The crammed, hole-in-the-wall bookstore has now expanded. With about double the space it had last year, it means a larger interior to sell merchandise. The biggest changes are the removal of mailboxes and the relocation of the mail area, more floor space for items, and textbooks available on the sales floor instead of behind the counter. Bookstore manager Heather Martin commends IT staff members for all their work during construction this summer.
“They did everything,” Martin said. “They tore down walls, took care of the lighting and electrical, and moved all the merchandise.” They often worked from 6 a.m. to 7 p.m., just to make sure the bookstore would be open for the freshmen by the Aug. 24 goal. “It wasn’t ready enough,” Martin said, “but it was acceptable.” Though the bookstore looks presentable to students, the dust hasn’t settled yet, and the staff is still unpacking boxes.
Also during the summer, a vendor from Nike approached Martin about selling its products to smaller schools. Now the bookstore features a small section of athletic gear bearing Corban’s name along with the Nike swoosh.

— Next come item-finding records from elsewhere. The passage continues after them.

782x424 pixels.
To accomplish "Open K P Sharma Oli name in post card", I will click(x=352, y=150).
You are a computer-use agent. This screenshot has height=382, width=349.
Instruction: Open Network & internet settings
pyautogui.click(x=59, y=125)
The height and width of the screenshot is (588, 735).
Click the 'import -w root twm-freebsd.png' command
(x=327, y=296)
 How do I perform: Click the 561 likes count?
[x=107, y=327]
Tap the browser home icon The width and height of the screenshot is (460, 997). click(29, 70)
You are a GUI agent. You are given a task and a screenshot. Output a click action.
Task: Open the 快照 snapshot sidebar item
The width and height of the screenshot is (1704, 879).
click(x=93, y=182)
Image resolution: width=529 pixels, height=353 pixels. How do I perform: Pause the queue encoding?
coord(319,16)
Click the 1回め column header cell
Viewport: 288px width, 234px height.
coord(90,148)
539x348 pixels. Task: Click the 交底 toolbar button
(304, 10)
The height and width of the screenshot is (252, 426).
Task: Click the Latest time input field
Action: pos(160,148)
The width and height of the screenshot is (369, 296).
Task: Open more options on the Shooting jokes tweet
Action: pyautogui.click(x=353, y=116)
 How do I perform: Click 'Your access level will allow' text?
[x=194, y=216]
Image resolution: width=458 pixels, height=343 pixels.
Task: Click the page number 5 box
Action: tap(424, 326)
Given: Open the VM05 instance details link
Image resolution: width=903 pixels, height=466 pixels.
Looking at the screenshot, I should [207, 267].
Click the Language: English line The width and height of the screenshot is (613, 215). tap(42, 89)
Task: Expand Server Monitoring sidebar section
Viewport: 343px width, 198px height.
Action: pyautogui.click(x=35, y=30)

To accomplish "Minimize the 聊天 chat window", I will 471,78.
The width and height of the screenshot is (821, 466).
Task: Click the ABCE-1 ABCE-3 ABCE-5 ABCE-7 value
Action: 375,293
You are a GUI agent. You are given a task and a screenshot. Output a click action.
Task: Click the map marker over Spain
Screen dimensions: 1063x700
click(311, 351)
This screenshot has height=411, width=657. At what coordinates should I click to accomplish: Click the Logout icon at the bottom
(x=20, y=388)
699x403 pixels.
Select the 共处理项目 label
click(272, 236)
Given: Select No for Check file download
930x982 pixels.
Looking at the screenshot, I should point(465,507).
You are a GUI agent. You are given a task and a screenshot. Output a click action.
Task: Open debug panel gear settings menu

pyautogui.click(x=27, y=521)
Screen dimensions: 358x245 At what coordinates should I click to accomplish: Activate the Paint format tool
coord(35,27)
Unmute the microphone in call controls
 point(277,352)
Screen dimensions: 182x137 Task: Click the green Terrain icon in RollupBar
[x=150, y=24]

One change that’s generated controversy is the new mailroom. Over the summer, the university exchanged the wall of self-serve student mailboxes for a behind-the-counter system overseen by a staff member.
Students reacted differently to the transition. Sophomore Jordan Robeson said, “I was a little confused at first. The whole email system threw me off.
However, Junior Grant Garrison favored the change. “It makes checking if you have mail so much easier. I already check my email every day, so now I know if I have to go down to the mail room.
Whether students like it or not, this is a move toward the inevitable change in the future from hard mail to completely electronic, according to Corban’s Provost Matt Lucas. Now, whenever a student gets any mail, a staff member scans it, and the student receives an email alert. To speed up the process and reduce wait times in line, students should have their ID cards ready at the counter when they check their mail.
And what about the dining hall? Construction on the 1,540 square-foot addition has already begun and will be completed by spring semester. The expanded dining space will include 70 more seats in the form of tables and chairs, which is “a lot more flexible for students,” says Steve Hunt, Vice President of Marketing. Hunt says that tables and chairs create more of a community feel than booths.
University administrators had hoped to start the dining hall addition this summer, but Schimmel Hall is 114 years old, which means it has very old construction codes. Hunt explains that it took about five months to come up with a price point for the construction to come up to the old codes. The renovation inside the existing dining hall will take place over Christmas break.
The addition will match the interior decor of the existing dining rooms, and will have windows overlooking the valley. Hunt also designed a rock sculpture similar to the Resurrection Sculpture outside.